ECONOMICS:Despite the first signs of economic turnaround, it may be some time yet before we notice any real effect
THE CONDITIONS that normally precipitate an end to recession – the passage of time, low interest rates and falling inflation – are now present across the globe, and most of the major economies have unveiled plans to provide additional economic stimulus via increased government spending and tax cuts. Stock markets, too, have rallied from the recent lows, adding to the scent of spring in the air.
Yet, although there are a number of indicators implying recovery is at hand, they are few and far between and most of the hard data of late has been dismal, notably in terms of global manufacturing. A clear signal that the global cycle is about to turn provides the best hope for an improvement in the outlook for the Irish economy, but the uncertainties are still pervasive enough to warrant caution on that front.
This global downturn has certainly been severe in terms of its impact and unusually long: the US tends to lead the cycle and is now in its 15th month of recession against a postwar average of 10 months. It looks set to break the existing record of 16 months, as seen in both the early 1980s and mid-1970s.
On that basis alone, one might look for signs of recovery, particularly as interest rates there are near zero and the US central bank is aggressively pursuing other more direct policies designed to boost credit growth and lower the effective cost of borrowing for households and the business sector. Yet it is testimony to the unusual nature of this recession and the impaired nature of the global banking sector that the Federal Reserve is far from confident that these measures will work in the near term, a view that helped persuade the Obama administration to provide a fiscal stimulus exceeding $780 billion, or more than 5 per cent of GDP.

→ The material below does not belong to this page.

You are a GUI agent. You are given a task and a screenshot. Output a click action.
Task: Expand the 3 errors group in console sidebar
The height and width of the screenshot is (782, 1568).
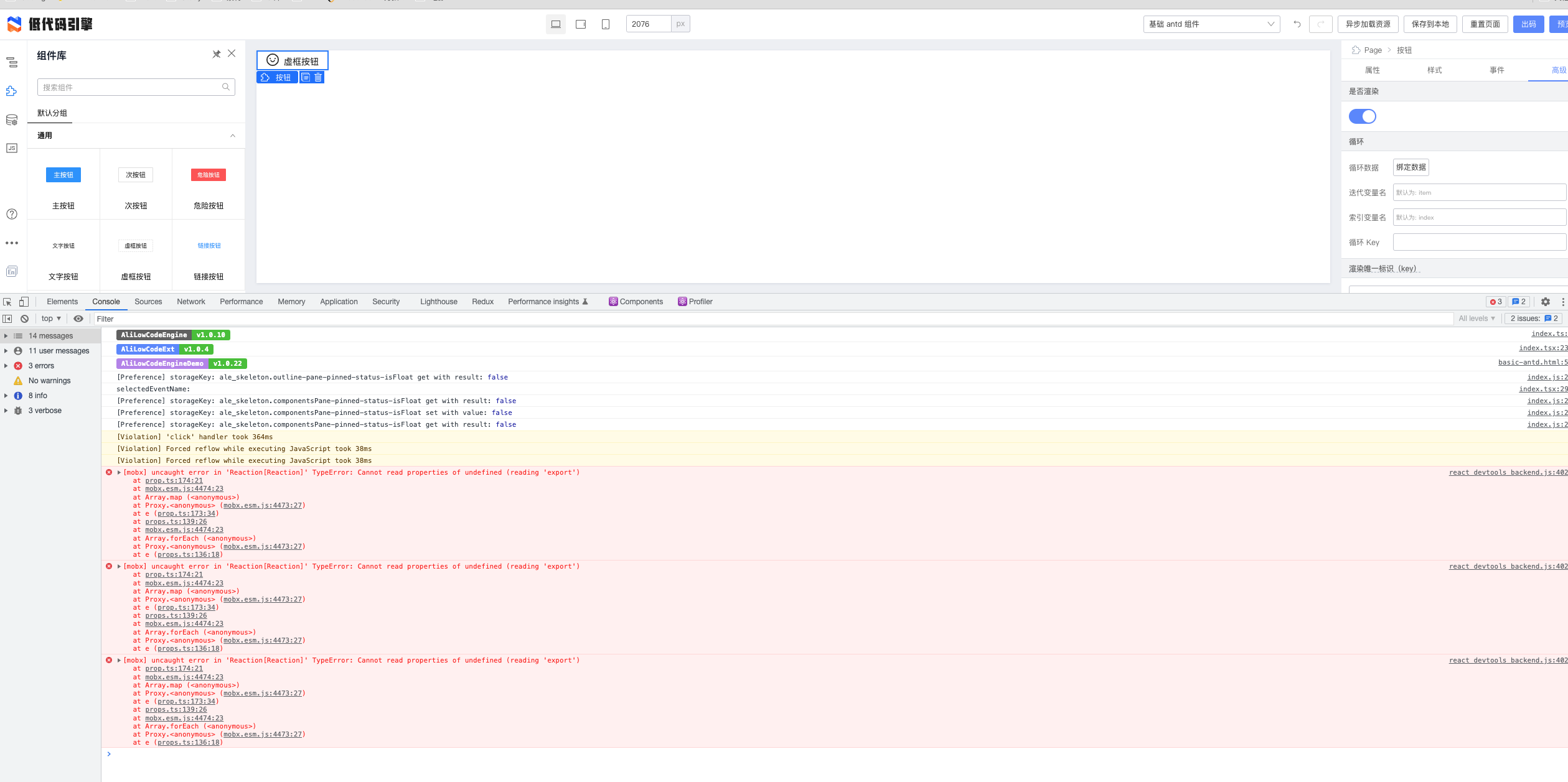(7, 366)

In Britain, the Bank of England is also effectively printing money in an attempt to kick-start activity, having cut official rates to 0.5 per cent.

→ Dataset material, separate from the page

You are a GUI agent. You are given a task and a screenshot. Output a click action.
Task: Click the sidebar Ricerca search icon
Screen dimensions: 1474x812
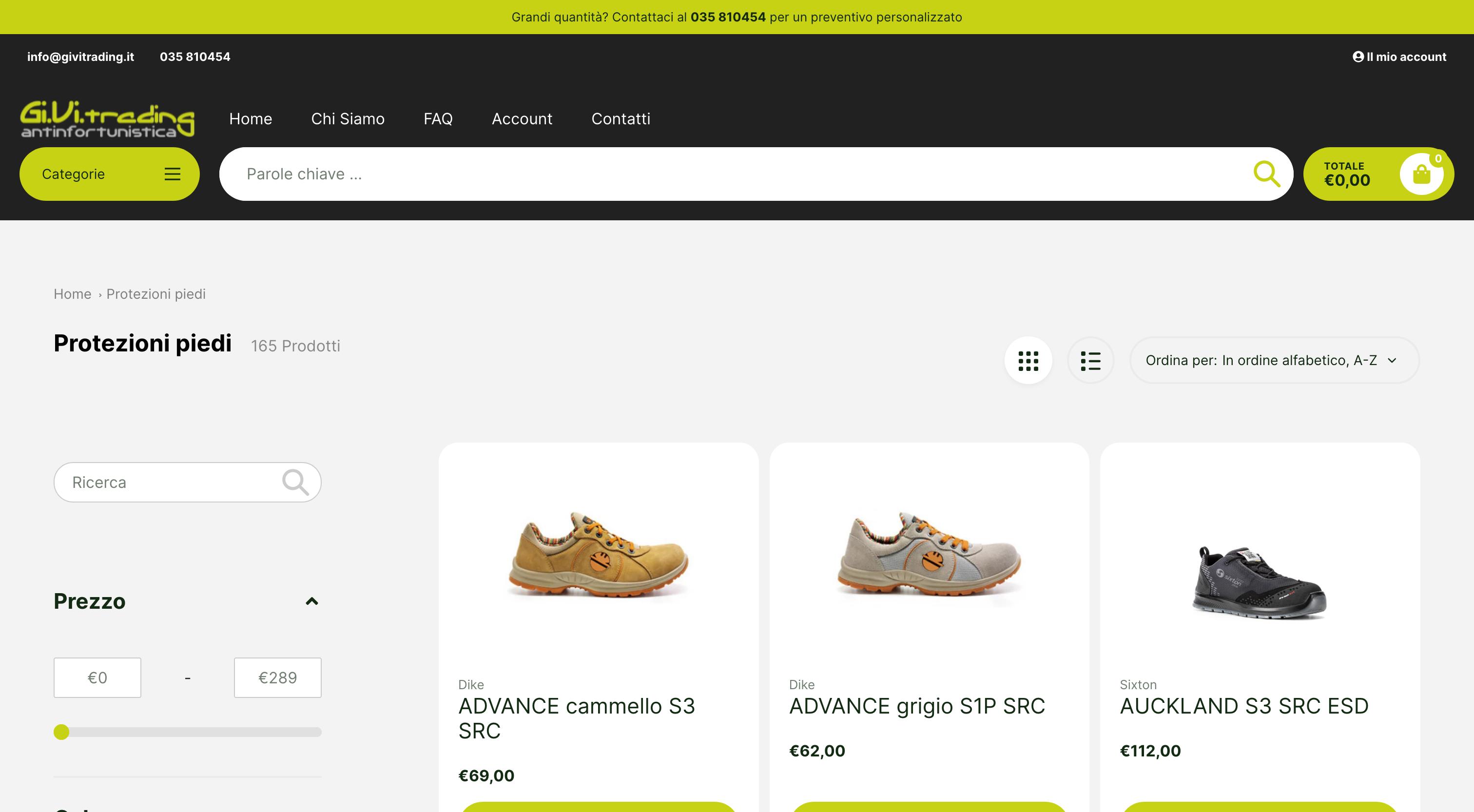(295, 483)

The European Central Bank (ECB) is also mulling more direct measures of influencing credit growth, although it still has room to cut interest rates further from the current 1.5 per cent.
It may take a year or up to 18 months for these interest rate changes to fully affect the economy, and some of the more unorthodox monetary measures have only been running a short time or have yet to be fully implemented. Yet one might expect consumer and business sentiment to improve in anticipation of these effects, particularly as the Obama tax cuts are due to be received by US workers over the next few months.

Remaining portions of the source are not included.